IDOR Leading To Improper Access Control

IDOR Leading To Improper Access Control

Hello guys , I wanted to share with an easy finding that I found on a website to give the full picture this website Is about selling gifts like mugs and photobooks and etc…..

So first so to comes in mind while hunting for IDORS is how can I do an improper action like for example : If I’m on a program that has various privileges like a user and an admin and the admin the can create a group and invite users in it and only admin can approve or remove user so first thing comes in my mind how a user can do the admin action without his permission can be called “privilege escalation” or “Improper access control” in this bug I found an improper access control normal

So as I said it’s a gift shop application. so first thing comes to my mind is trying the shopping cart endpoint so i created 2 accounts one for the “Victim” and other for the “Attacked” I added to something on victims cart and i tried so switch the ID of the attacker by the ID of victim and see if i can something on his cart but i failed a 403 pop up so i tried to get a GET request to see if a can view the victims cart by switching the IDs in the endpoint and i got the same result then i found another functionality called favorites is by adding any item to my favorite so i tried the same methodology but on the my favorites i added an item the victims cart the i captured the request .
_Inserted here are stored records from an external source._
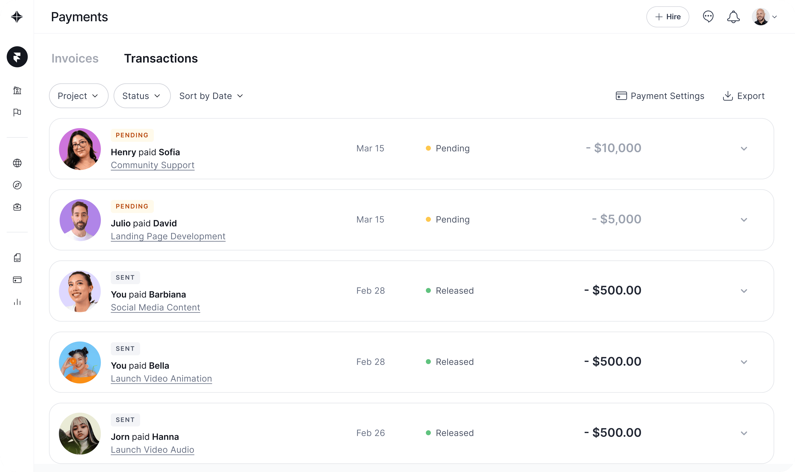This screenshot has height=472, width=795.
Task: Select the Transactions tab
Action: (161, 59)
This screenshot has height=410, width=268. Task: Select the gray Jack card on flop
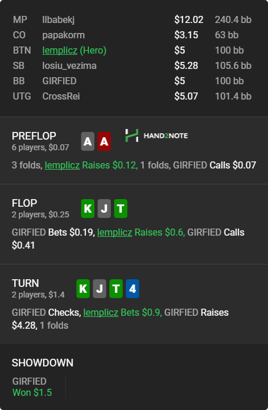click(x=104, y=209)
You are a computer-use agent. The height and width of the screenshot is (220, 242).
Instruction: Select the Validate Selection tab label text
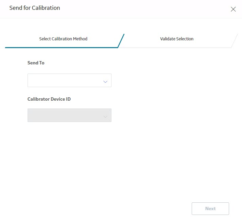177,39
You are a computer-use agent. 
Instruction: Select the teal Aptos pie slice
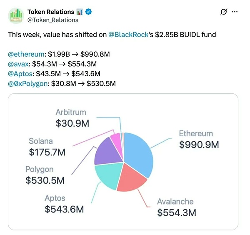(107, 178)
So as you can see visitors ID its the user id and the product code its the item id so i simply just swap the attacker ID by the victims ID and i added something on his favorites and it worked ….. so i tried to change the endpoint method and see if can DELETE items from the victims account without his permission and its also worked …. so as you can see its simple IDOR the can lead to an improper access control and if reached till this point ….. Thank you hope you learned something new.